When we hear the words “Tillandsia” or “air plant”, we often think of exotic and tropical species of plants found in uninhabited rainforests or arid and rocky cliffs of Central and South America. However, here in Florida and other parts of the South and East Coast, we are no strangers to wild Tillandsia! With its diverse ecosystems, Florida is home to over a dozen native air plants, two of which are natural hybrids. Sadly, most of them are either threatened or endangered due to loss of habitat, illegal collecting, and the Mexican weevil larvae. Air plants are members of the bromeliad family and are epiphytes, anchoring and growing on hosts of other plants and surfaces. The plants absorb all their water and nutrients directly through their leaves as opposed to their roots. Many bromeliad species catch water and debris between their leaves which nourishes the plant and provides a habitat for small insects and larvae. Some of the bulbous variants of Tillandsia are known as myrmecophytes, meaning they provide shelter for ants in their bases or between their leaves. Today we are exploring species we’ve uncovered on our air plant safari in the Fakahatchee Strand Preserve State Park located on the western side of South Florida in the beginning of 2023!
Found in various habitats consisting of pinelands, hammocks, and cypress swamps in the southern half of Florida, the threatened Balbisiana air plant,as seen in the image on the right which was taken at the Fakahatchee Strand Preserve State Park in 2023, has a bulbous base with narrow and twisting, leathery leaves. In older plants, the leaves interlock to form a round, ball-like shape. While in bloom, these plants have red bracts with violet flowers. The Balbisiana is a prime example of a myrmecophytic air plant!
The Fasciculata is an endangered species and one of our favorites! Native to the south and up to Central Florida, this plant has open and stiff grayish-green leaves and large bloom spikes.
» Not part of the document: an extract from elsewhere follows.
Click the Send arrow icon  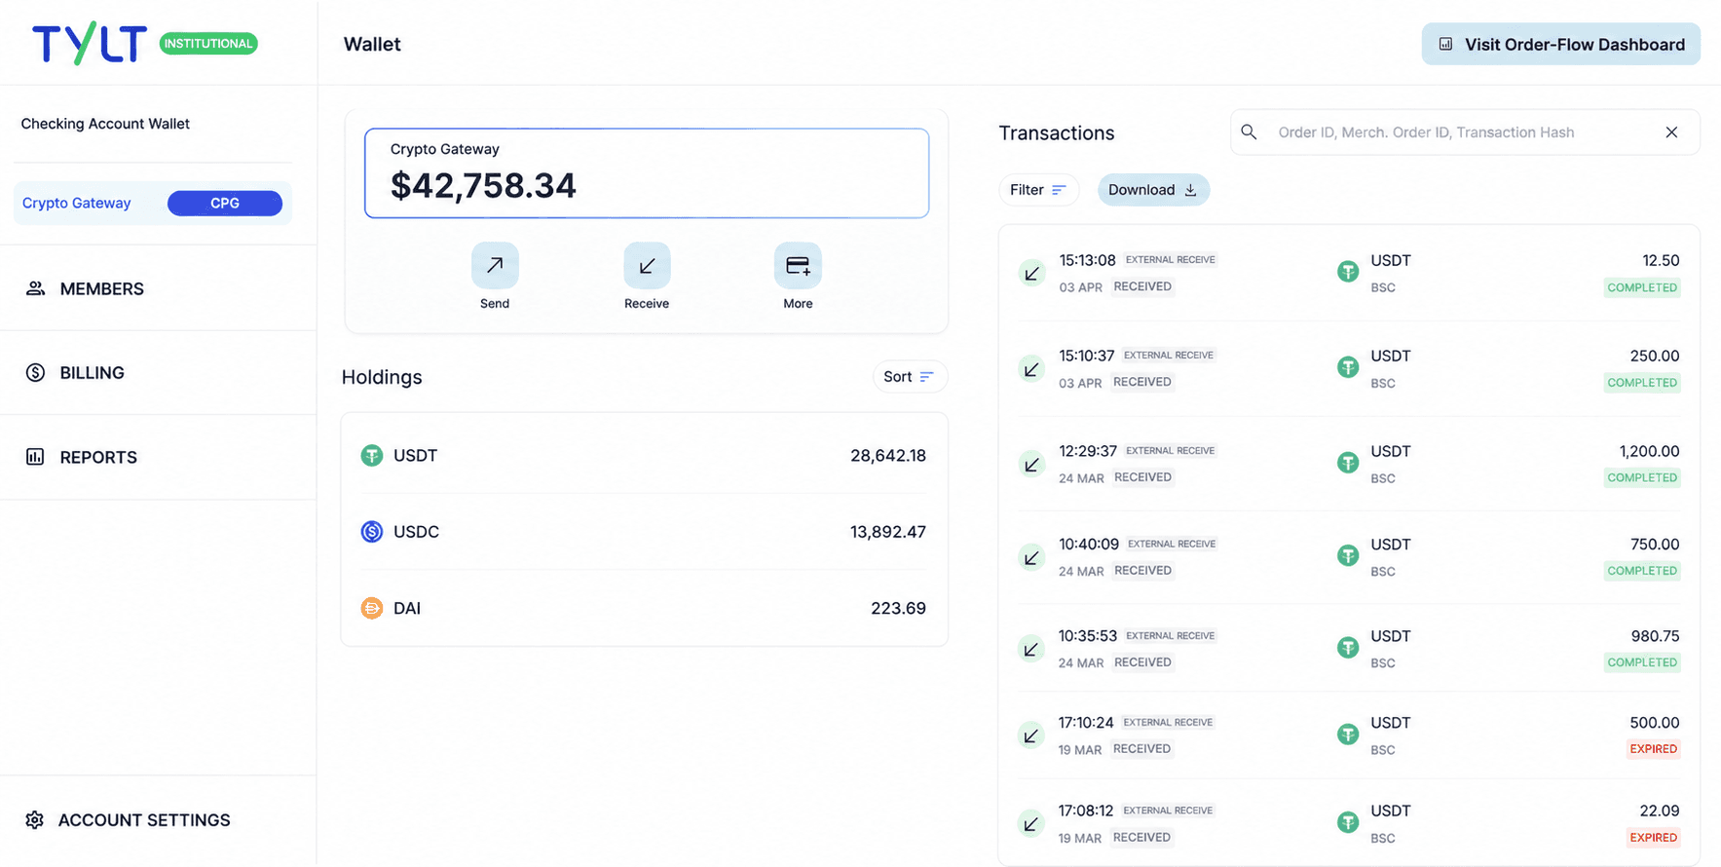coord(495,265)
The plant grows longer leaves when in a shaded habitat and will be smaller but more colorful when living in locations with more direct sun. T. fasciculata is a parent plant of both of Florida’s hybrid species, the T. balbisiana x fasciculata and T. bartramii x fasciculata. Exceptionally large Fasciculata may resemble the T. utriculata, also known as the ‘giant’ air plant which can reach over 6 feet tall and live 20 years!
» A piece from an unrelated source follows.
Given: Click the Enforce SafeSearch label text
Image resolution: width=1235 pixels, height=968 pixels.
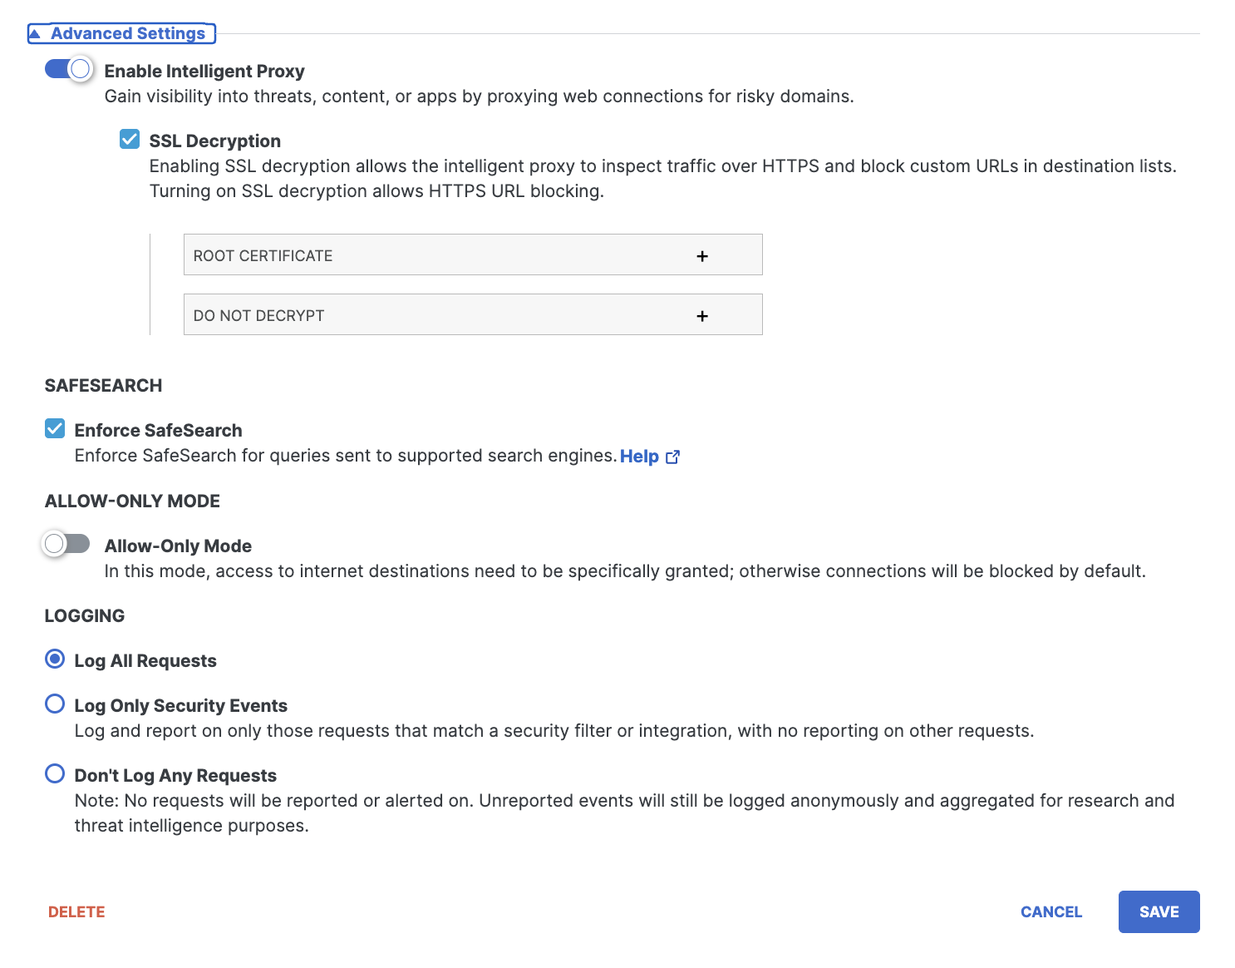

Nicknamed the ‘fuzzy wuzzy’ air plant, the Pruinosa, as seen in the image on the right which was taken at the Fakahatchee Strand Preserve State Park in 2023, is a rare and endangered specimen that has pink and purple blushing colors. The pseudobulb base, curling leaves, and short bracts are covered with fuzzy trichomes giving the plant a truly unique appearance. The Pruinosa can be found in shady, humid hammocks, cypress swamps, and on dead trees.
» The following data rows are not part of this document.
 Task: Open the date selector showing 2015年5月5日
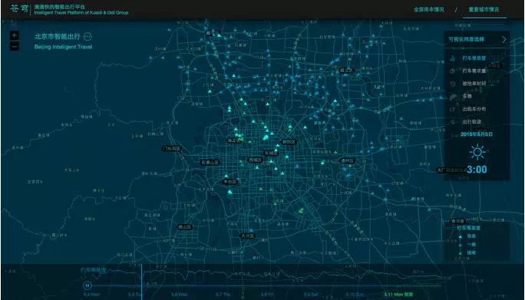[x=477, y=134]
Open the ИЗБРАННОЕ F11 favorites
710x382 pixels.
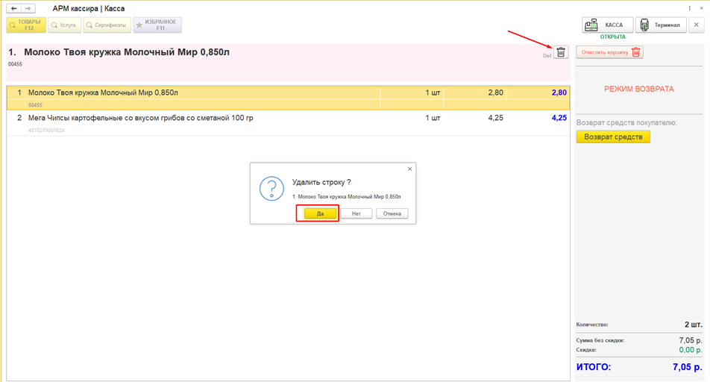point(157,25)
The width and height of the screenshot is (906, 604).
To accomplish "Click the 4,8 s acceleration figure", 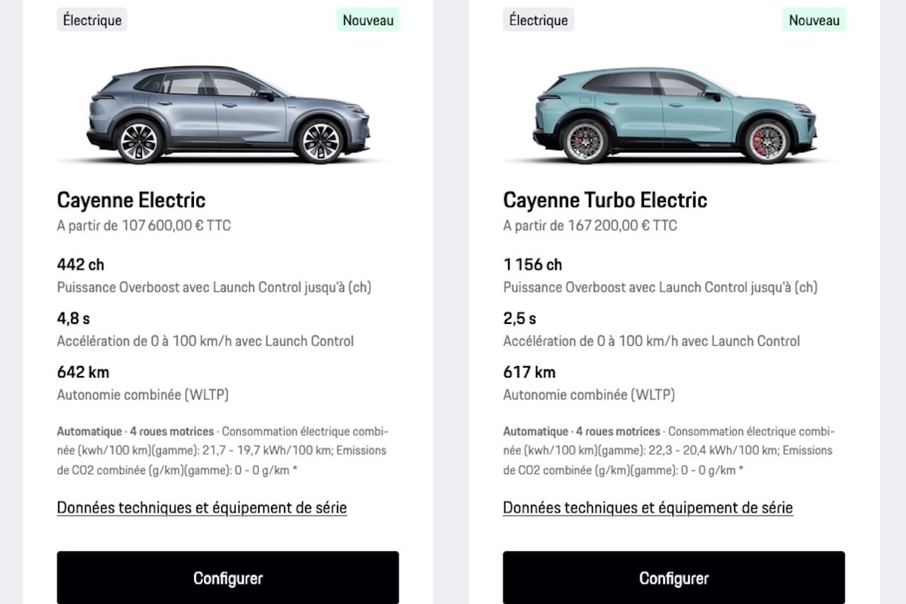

Only located in parts of Central and South Florida, this non-threatened Tillandsia is the Sunshine State’s very own air plant! It can be frequently found in bright areas of humid hammocks and swamps. Its long, pointed leaves resemble those of a T. juncea and the plant produces a single tall flower spike with red bracts. The Simulata can appear as a single plant or in clusters anchored to various trees in moist regions.